DESCRIPTION OF THE TASK: Read through the data and report every line in which the word "refresh" occurs.

Dataset entries
- - - - -
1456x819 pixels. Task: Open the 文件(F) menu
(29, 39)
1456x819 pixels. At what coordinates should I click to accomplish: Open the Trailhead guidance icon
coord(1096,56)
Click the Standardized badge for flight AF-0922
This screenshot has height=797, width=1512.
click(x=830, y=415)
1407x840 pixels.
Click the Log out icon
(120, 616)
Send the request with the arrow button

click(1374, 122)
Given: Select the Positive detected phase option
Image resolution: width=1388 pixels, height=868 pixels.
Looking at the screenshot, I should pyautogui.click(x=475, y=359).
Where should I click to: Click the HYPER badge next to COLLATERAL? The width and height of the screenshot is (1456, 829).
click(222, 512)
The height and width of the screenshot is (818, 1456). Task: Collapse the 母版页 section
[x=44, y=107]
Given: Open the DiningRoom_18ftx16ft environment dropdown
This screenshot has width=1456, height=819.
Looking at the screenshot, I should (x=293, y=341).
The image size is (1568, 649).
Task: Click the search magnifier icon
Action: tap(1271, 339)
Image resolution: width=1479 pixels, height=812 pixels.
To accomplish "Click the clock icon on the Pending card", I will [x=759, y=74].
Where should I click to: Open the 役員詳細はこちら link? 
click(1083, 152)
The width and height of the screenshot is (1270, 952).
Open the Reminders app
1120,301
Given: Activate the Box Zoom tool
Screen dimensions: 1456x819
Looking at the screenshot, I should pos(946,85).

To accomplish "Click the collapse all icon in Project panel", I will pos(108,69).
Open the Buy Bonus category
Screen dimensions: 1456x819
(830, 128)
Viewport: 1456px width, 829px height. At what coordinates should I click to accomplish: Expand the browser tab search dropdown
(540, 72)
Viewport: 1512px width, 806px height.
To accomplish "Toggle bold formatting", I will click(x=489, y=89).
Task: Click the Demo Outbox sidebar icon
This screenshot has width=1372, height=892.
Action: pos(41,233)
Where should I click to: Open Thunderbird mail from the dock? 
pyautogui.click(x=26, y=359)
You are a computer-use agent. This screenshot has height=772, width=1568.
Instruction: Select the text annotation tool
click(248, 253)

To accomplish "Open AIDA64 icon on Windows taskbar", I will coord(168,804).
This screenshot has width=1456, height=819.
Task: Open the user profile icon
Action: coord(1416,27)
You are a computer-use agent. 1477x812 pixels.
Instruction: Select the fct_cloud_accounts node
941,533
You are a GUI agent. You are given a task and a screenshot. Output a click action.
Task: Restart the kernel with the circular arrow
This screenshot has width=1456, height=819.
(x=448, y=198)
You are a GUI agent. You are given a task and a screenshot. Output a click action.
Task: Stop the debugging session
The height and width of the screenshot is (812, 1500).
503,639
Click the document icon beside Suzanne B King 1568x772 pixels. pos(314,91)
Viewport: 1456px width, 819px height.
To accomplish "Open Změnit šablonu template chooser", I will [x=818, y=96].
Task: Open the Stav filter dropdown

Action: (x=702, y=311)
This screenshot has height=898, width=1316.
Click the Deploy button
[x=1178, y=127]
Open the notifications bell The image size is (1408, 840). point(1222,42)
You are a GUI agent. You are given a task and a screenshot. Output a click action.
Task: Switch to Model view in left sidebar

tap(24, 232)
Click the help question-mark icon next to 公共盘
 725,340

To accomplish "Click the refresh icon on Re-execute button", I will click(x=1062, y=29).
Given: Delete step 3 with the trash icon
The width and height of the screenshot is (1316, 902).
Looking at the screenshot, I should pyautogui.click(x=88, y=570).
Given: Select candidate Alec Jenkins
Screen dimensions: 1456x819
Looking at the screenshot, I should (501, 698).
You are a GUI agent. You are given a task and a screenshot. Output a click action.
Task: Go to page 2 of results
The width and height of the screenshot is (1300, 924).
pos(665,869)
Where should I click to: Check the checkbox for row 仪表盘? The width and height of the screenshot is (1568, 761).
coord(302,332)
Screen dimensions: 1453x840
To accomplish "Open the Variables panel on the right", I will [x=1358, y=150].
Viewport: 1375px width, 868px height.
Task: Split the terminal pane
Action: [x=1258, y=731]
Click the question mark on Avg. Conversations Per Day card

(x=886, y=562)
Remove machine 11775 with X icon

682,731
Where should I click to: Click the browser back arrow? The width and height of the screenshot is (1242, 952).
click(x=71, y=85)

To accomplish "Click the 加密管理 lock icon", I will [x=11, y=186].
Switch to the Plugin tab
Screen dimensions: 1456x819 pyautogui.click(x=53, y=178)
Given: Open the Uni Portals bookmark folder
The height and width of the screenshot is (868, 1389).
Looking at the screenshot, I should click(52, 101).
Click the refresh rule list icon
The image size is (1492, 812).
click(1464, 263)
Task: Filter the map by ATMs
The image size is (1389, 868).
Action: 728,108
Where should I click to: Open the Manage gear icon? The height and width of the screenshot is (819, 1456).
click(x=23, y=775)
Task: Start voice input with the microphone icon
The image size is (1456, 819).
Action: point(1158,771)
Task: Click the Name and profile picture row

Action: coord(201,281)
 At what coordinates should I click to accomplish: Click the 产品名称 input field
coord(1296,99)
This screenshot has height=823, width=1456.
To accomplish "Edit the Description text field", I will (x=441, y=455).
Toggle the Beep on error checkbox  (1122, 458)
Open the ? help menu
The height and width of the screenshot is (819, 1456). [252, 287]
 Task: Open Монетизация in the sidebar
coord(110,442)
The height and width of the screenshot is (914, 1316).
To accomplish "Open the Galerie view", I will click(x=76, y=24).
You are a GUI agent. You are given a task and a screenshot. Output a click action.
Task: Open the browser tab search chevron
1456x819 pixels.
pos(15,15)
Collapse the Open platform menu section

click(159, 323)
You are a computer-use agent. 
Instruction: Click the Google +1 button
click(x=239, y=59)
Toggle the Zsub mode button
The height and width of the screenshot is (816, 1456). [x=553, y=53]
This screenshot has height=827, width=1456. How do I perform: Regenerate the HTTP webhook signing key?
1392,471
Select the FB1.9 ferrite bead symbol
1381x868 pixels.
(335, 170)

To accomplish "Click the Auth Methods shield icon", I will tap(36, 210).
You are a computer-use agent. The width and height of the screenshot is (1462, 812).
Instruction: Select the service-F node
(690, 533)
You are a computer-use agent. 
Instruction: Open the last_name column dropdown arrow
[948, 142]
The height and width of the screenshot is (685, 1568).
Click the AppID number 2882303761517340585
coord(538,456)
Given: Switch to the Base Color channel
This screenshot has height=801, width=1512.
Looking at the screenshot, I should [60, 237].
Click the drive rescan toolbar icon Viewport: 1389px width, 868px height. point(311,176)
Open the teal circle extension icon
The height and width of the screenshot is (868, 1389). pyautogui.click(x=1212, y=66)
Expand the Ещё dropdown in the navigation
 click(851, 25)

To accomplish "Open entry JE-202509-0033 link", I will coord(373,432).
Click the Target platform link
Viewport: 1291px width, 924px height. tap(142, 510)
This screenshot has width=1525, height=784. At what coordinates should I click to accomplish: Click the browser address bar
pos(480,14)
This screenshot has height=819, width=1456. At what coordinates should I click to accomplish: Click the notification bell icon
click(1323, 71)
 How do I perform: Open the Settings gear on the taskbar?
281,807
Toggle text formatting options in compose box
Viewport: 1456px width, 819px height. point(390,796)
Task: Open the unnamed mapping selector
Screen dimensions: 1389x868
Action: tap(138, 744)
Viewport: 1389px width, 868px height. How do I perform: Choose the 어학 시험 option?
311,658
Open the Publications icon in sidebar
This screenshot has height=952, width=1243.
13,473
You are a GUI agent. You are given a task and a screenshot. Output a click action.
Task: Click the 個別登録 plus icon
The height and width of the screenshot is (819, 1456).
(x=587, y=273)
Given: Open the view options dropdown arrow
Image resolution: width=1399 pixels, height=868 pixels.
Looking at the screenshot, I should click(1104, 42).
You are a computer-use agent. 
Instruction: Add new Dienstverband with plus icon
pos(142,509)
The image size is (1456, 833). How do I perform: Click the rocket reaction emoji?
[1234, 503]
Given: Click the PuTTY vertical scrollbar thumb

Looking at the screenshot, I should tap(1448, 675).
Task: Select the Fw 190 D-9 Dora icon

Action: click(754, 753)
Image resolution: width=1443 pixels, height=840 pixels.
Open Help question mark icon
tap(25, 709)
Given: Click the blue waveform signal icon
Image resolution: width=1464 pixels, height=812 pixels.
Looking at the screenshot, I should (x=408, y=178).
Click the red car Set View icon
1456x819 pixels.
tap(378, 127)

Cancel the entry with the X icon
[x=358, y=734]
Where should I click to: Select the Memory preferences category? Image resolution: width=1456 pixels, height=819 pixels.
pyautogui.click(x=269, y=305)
- - - - -
YOUR SOLUTION:
To accomplish "Click the refresh icon on Re-execute button", I will click(x=1062, y=29).
Click the refresh rule list icon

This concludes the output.